KEY POINTS:
To see the drop-dead power of one cracking, lean political ad, look at the latest from the Barack Obama campaign. It dropped into television programs across America on Wednesday.
One of scores released by both sides in the Presidential campaign , the new ad takes just 30 seconds to make as devastating a case against John McCain, Obama's 72 year old Republican opponent, as you'll ever see. The beauty is in the sparseness. It uses just John McCain's words. And it only needed 58 to thrust McCain's three towering negatives into American living rooms; his age, his choice of Sarah Palin as a running mate and his blinding lack of economic expertise at a time of sudden economic crisis.
Just 58 words and 30 seconds. Not a sound from Obama or any other Democrat - only a distant melodic guitar off in the background. McCain did all of Obama's work himself for this ad with his own, probably long forgotten, on the record quotes. Two years ago McCain told the Wall Street Journal that he didn't understand much about economics. Then a year ago he said he might have to rely on the economic expertise of whomever he picked as his running mate for help. And now he's picked Sarah Palin. Whatever the former television sports reporter, beauty Queen, small town Mayor and Alaskan Governor's talents are , they are not economic.
The charitable might give McCain points for honesty or straight talk - as he likes to call it. But he look's like the bumbling old white guy in this.

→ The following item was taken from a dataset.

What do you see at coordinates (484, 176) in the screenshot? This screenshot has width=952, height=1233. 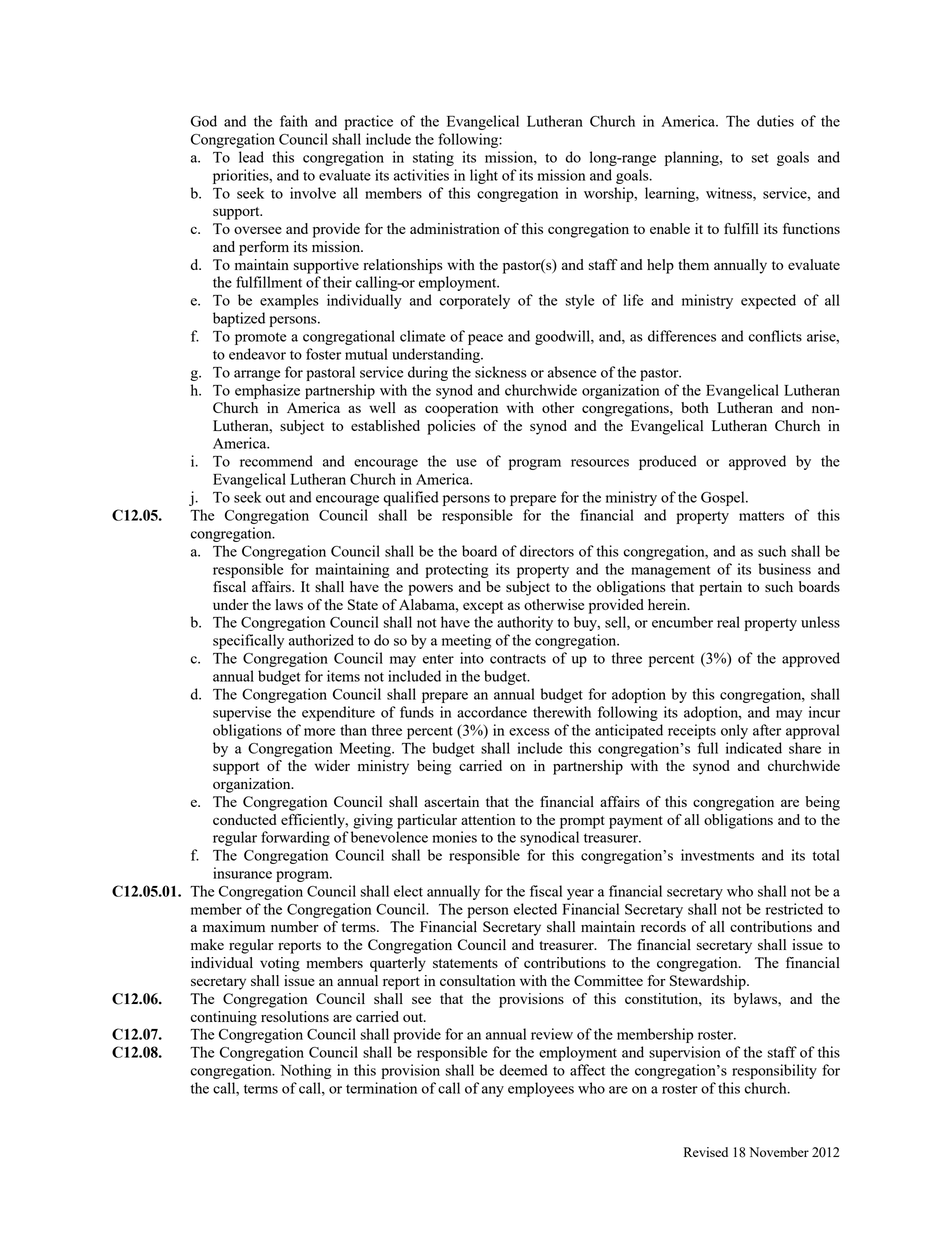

The McCain team long banked on the war in Iraq as being the central issue of this campaign. They believed the success of the troop surge - which McCain has vociferously supported - would badly undermine Obama who had, of course, opposed it. But Wall Street's sudden and furious melt down and the bitter winter times building across the United State's as homes are sold out from underneath stricken borrowers have rendered the wars in Iraq and Afghanistan very much second or even third order issues. That was dumb luck for Barack Obama. It meant that his area of greatest vulnerability - his pledge to withdraw troops from Iraq - was subsumed - for now at least - by the economic crisis.
That is not to say that Obama has or claims answers for the country's economic inferno. But the earthquakes on Wall Street surely mean that ten of thousands of Republican leaning older Americans now watching their retirement investments on the stock market ebbing away are no longer certainties to vote for McCain's Bush-like economic policies.
As John McCain stomped across Florida In Wednesday flanked by former military officers the old war horse again questioned whether Obama had what it takes to protect Americans from terrorists.
That sign Bill Clinton has on his desk, It's the economy stupid, remains as prescient as ever. Like yesterday's ad.